Friday, November 24, 2017

An 8-person chain in Chicago, with news coverage

A non-directed donor chain at Northwestern, with pictures:
U.S. News Sits In as Surgeons Carry Out an 8-Person Kidney Exchange
"Four people received new leases on life via the transplant 'chain' at Chicago's Northwestern Memorial Hospital."

"Such "paired exchanges," first performed in the U.S. at Rhode Island Hospital in 2000, have taken off in the last seven years or so as a way to shorten what can otherwise be a long wait for a healthy kidney. Some 97,000 people are now on the waiting list maintained by the United Network for Organ Sharing, a nonprofit that manages the federal organ transplant system; the average wait time is generally about three to five years. That's too long for many people: About 12 die each day as they hope for a kidney to turn up. A swap like this one effectively fast-tracks the process. At Northwestern, the period between joining the exchange program and surgery typically varies from about two to six months depending on the difficulty of matching.

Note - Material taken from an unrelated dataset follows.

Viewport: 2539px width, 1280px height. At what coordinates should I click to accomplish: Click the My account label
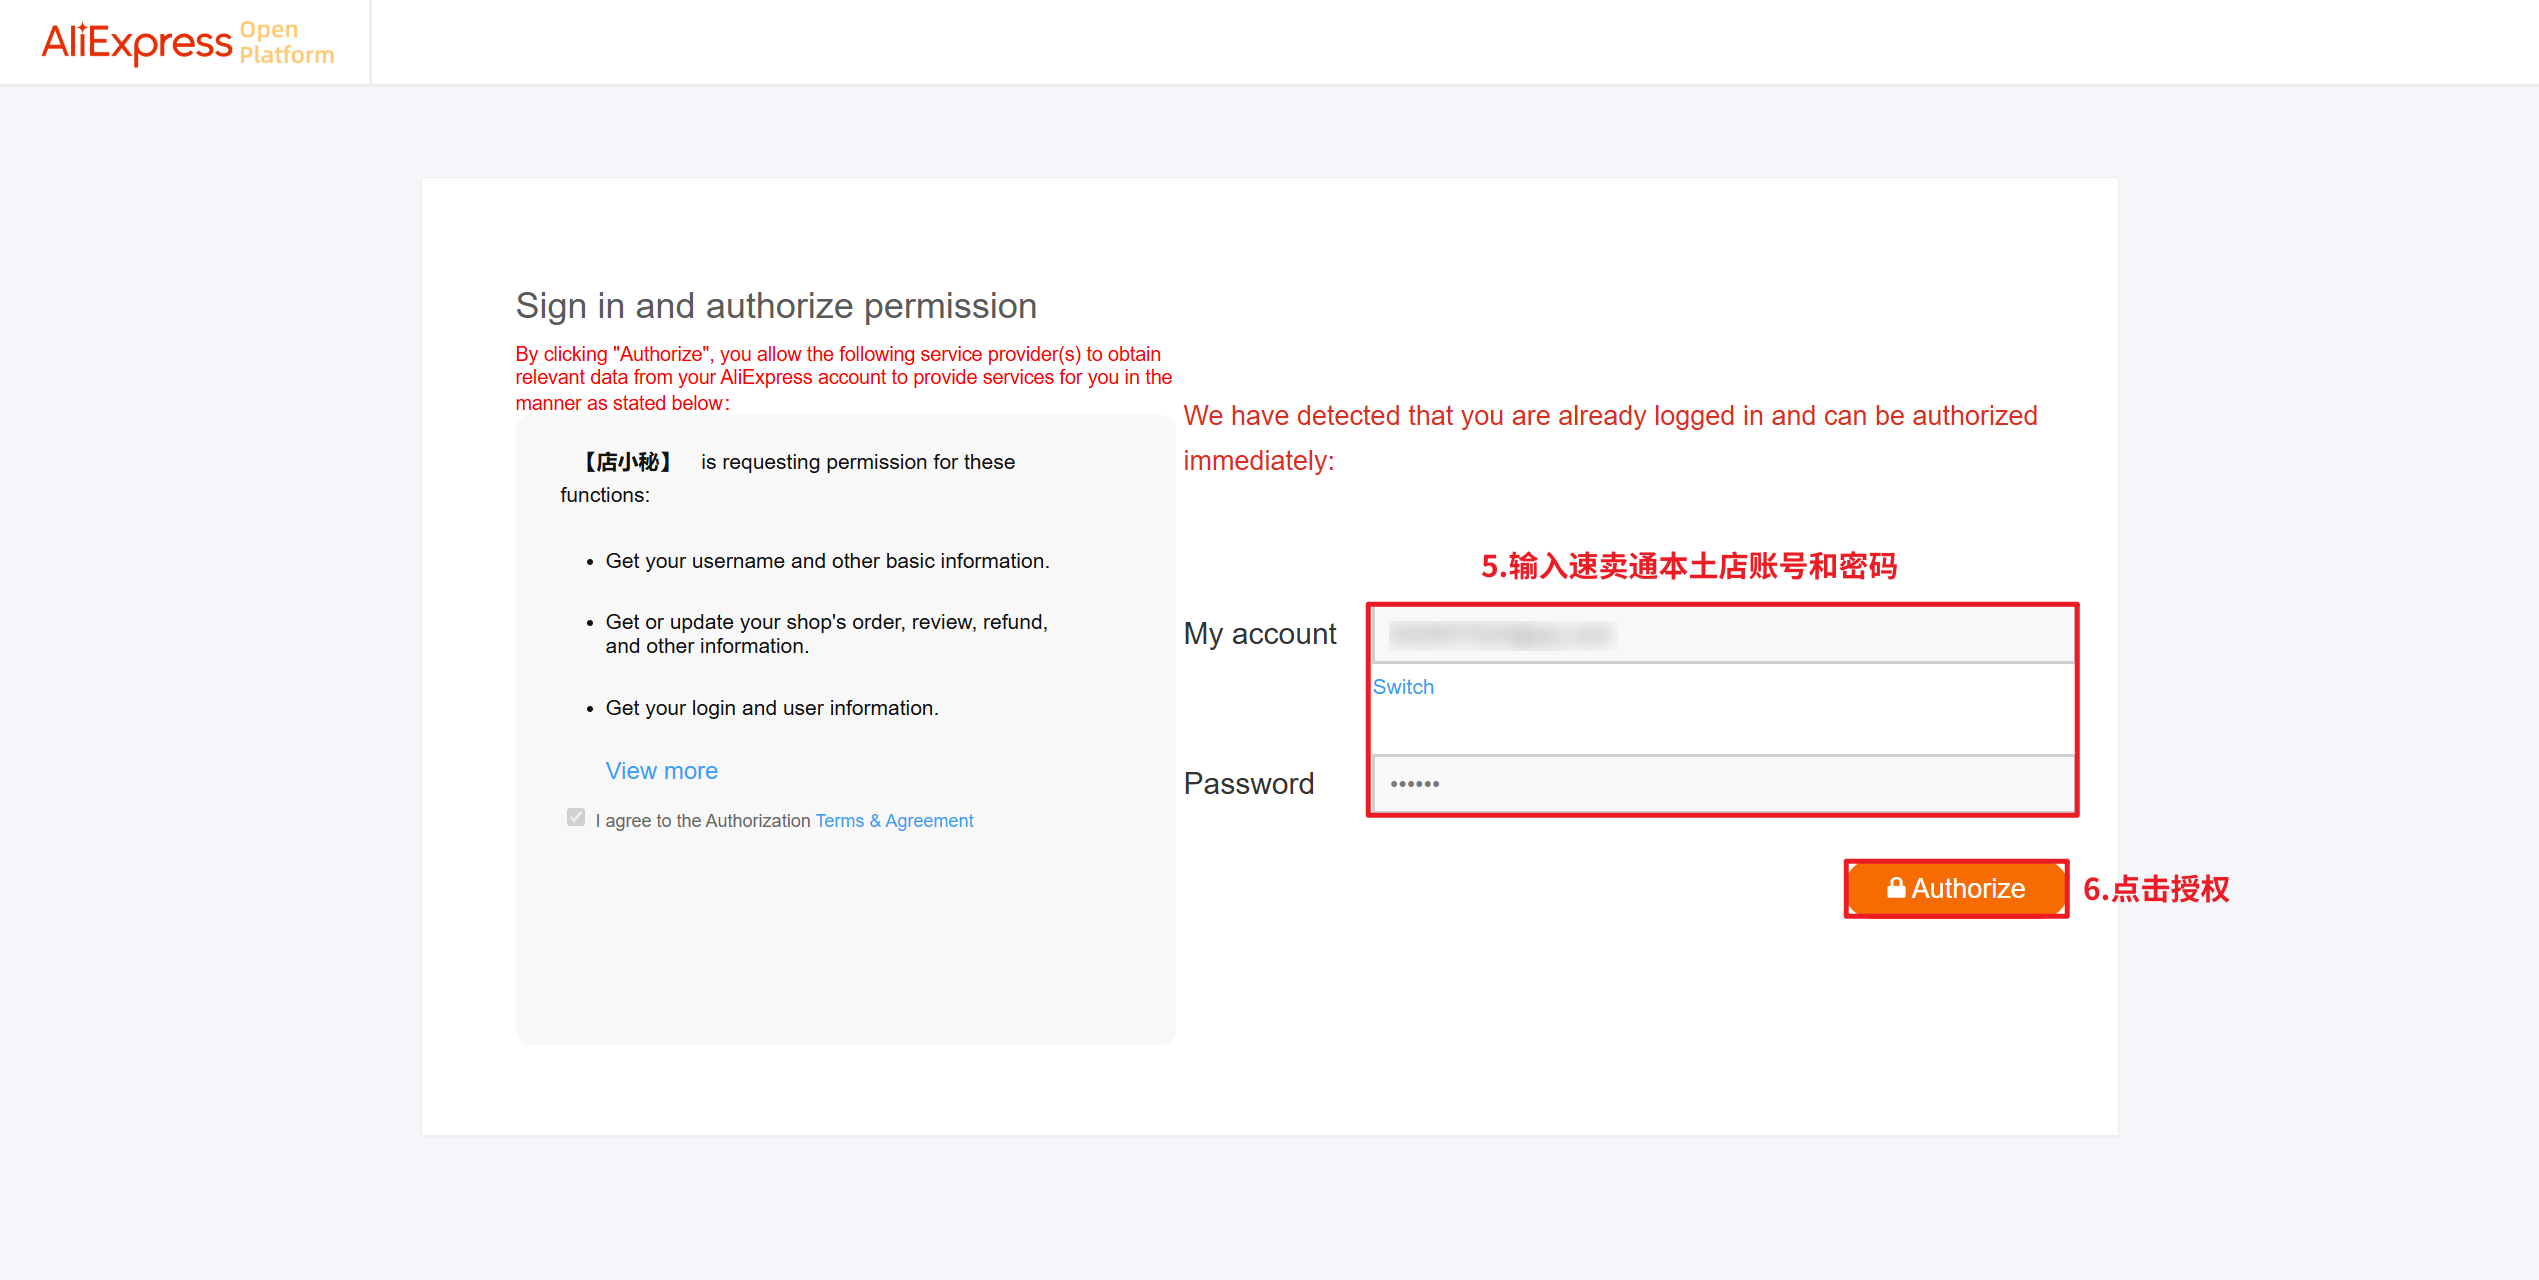click(1259, 634)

"Today, 20 to 30 percent of living donor kidney transplants here are done through the paired exchange program, mostly in four- to eight-person swaps. Each week, clinicians run a computer program to explore potential matches from among the incompatible pairs in the system. "There are actually multiple potential solutions that we can look through," says John Friedewald, a transplant nephrologist and medical director of the kidney transplant program. Northwestern also participates in the UNOS kidney paired donation program, which includes roughly 250 paired donors and candidates across the country. The National Kidney Registry, another nonprofit organization, facilitates hundreds of exchanges a year nationwide. In 2015, the NKR organized the longest swap to date, a 70-person chain involving teams at 26 hospitals.
"Condreva "was very hard to find a match for, so this was sort of a needle in the haystack," Friedewald says. But early this summer, when the altruistic donor approached Northwestern and was determined to be an answer for Condreva, that kidney was the first domino that allowed the other matches to be made. U.S. News visited Northwestern Memorial in late June to attend the surgeries – and the celebration days later when the donors and recipients met."